• Les pratiques de l’audit interne dans le domaine bancaire suisse - 2018
Études:

Les pratiques de l’audit interne dans le domaine bancaire suisse - 2018

26 octobre 2018

Isabelle Cartier-Rumo, Responsable Audit interne Suisse Romande, isabelle.cartier-rumo@bdo.ch, +41 22 322 24 66; Dario Magagna, Responsable Risk- and Data Management |

Le monde bancaire tant national qu’international est en constante évolution. En renouvelant cette étude nous étions curieux de voir l’impact que ces nouveaux challenges pouvaient avoir sur la fonction de l’audit interne. Nous avons comparé les chiffres obtenus cette année avec ceux de la première étude réalisée et publiée en 2016 et les conclusions sont passionnantes.

 

Contexte

La population ciblée par notre étude correspond toujours à l’ensemble des banques et négociants en valeurs mobilières étant titulaires d’une licence auprès de la FINMA, ce qui représente plus de 300 établissements à la date de l’étude. Les destinataires du questionnaire sont répartis en trois groupes : les responsables de l’audit interne, les présidents de Comités d’audit et les présidents de Conseils d’administration des établissements concernés. L’échantillon de réponses obtenues est représentatif du marché suisse et se compose d’un tiers de petites banques, d’un tiers de banques moyennes et d’un tiers de banques de plus de 250 employés.

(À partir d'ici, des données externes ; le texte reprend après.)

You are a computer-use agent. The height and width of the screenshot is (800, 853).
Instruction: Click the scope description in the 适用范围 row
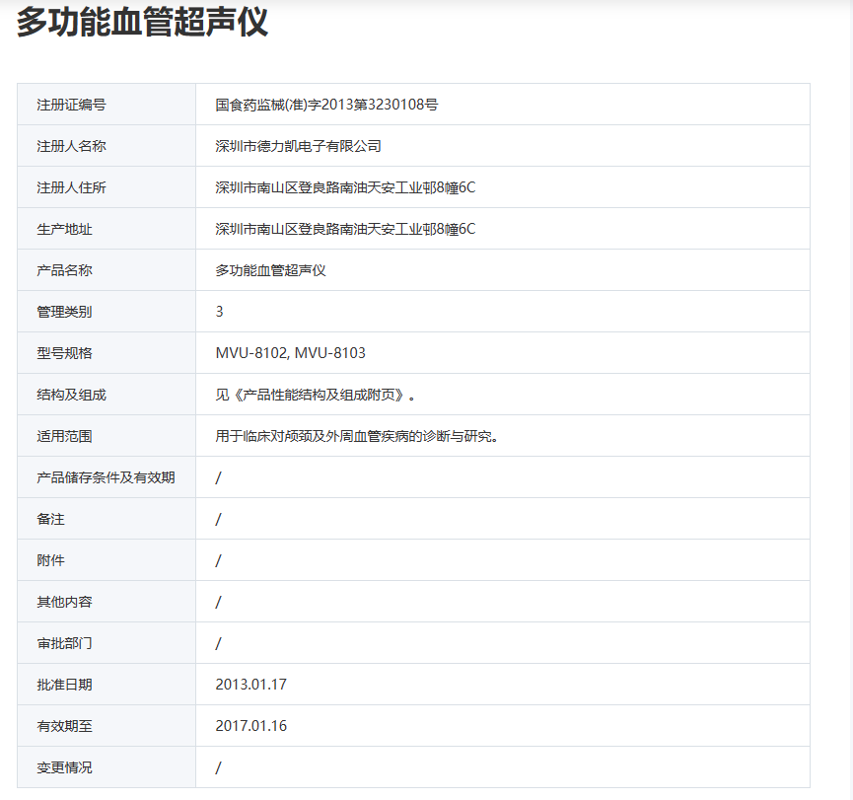click(x=356, y=436)
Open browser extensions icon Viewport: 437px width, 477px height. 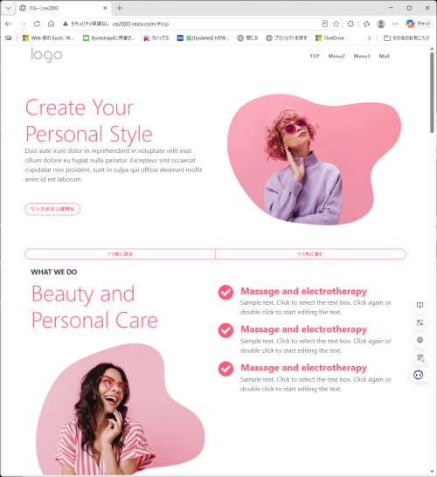click(x=350, y=24)
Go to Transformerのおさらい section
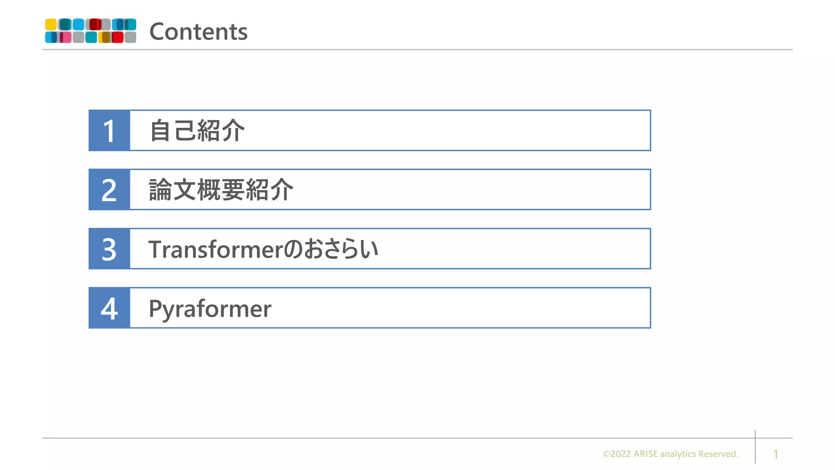 (x=263, y=249)
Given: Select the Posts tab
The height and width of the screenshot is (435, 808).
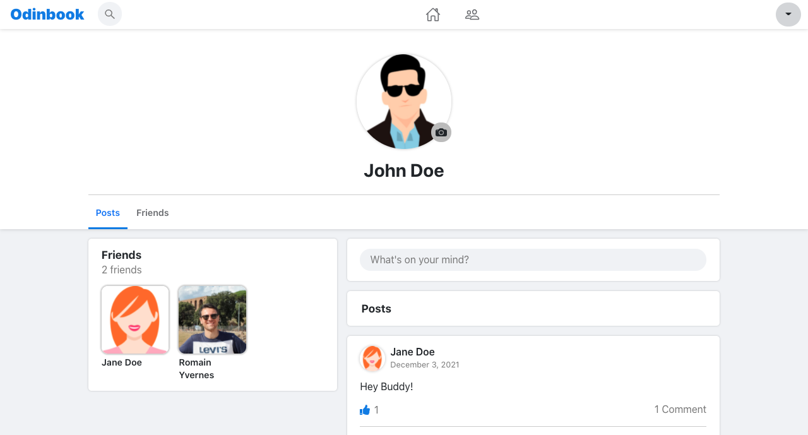Looking at the screenshot, I should (x=107, y=213).
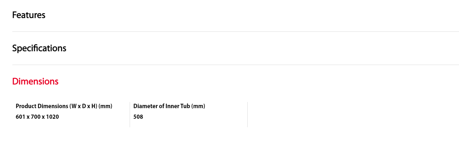459x144 pixels.
Task: Select the 601 x 700 x 1020 value
Action: click(x=37, y=117)
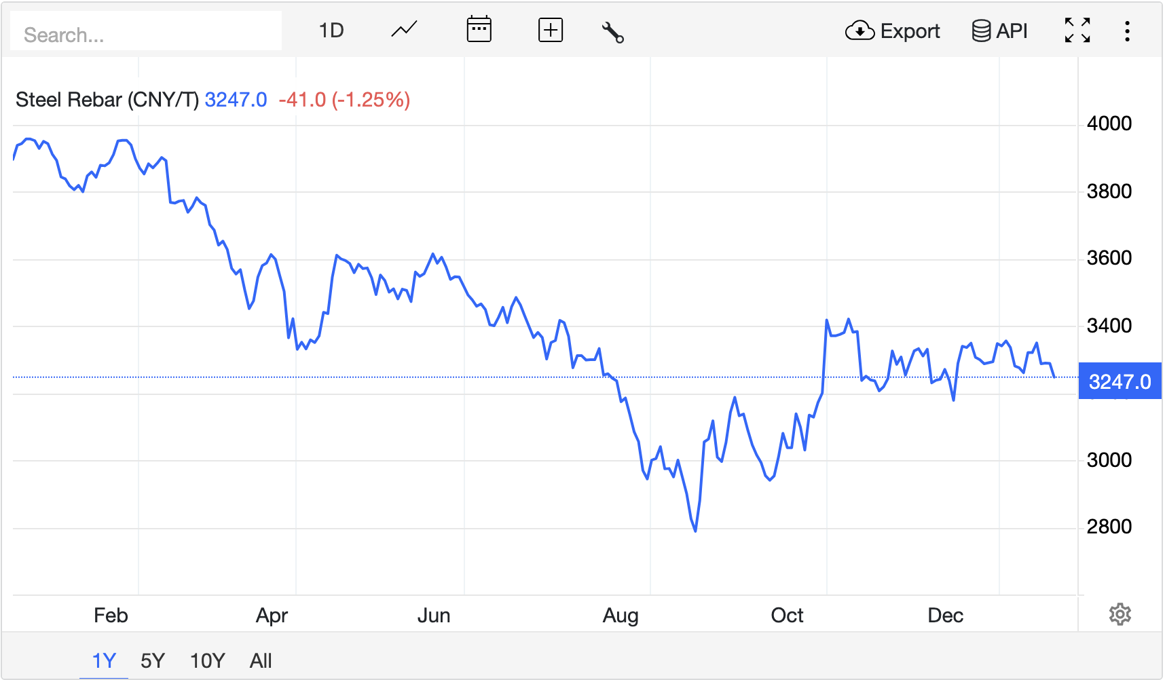Screen dimensions: 1165x680
Task: Show All historical data range
Action: tap(261, 660)
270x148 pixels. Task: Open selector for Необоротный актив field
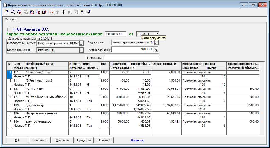pos(81,43)
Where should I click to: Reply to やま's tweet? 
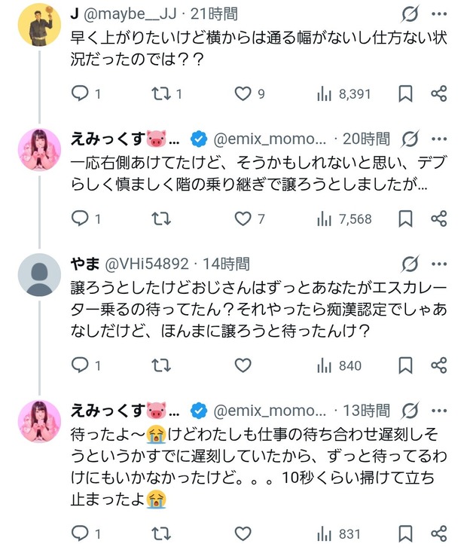point(81,365)
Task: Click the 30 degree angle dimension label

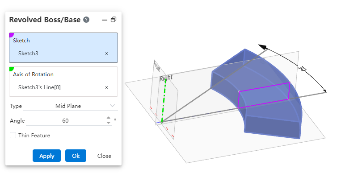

Cet échantillon est similaire en termes de taille et de catégorie à l’échantillon de notre première étude.

 

En résumé

  • Les établissements de moins de 50 personnes font soit appel à une société externe pour assumer la fonction de l’audit interne soit il est assumé par la maison mère.
  • Les résultats de l’enquête montrent que l’effectif moyen de l’audit interne, lorsqu’il est internalisé, s’établit à environ 1% de l’effectif total des établissements sondés.
  • Il est toutefois intéressant de noter une tendance au renforcement des équipes sur les deux dernières années.
  • Nous constatons que l’audit interne est perçu comme un acteur clé au sein des entreprises. Ses compétences dans l’évaluation des processus, du système de contrôle interne et des risques au sens large expliquent notamment son implication importante dans des groupes de travail pour des projets majeurs.
  • Les sondés estiment que l’audit interne devrait développer ses compétences techniques dans le traitement et l’analyse des données de masse (58%), l’évolution réglementaire suisse (55%) et concernant FinTech (53%).
  • Dans plus de la moitié des cas, les département d’audit interne disposent d’un outil informatique spécifique pour la documentation de leurs travaux.
  • Selon les résultats de notre étude, l’échelle de notation utilisée pour l’évaluation globale du domaine audité se répartit relativement équitablement entre 3 types d'échelles, à savoir entre 3, 4 ou 5 niveaux.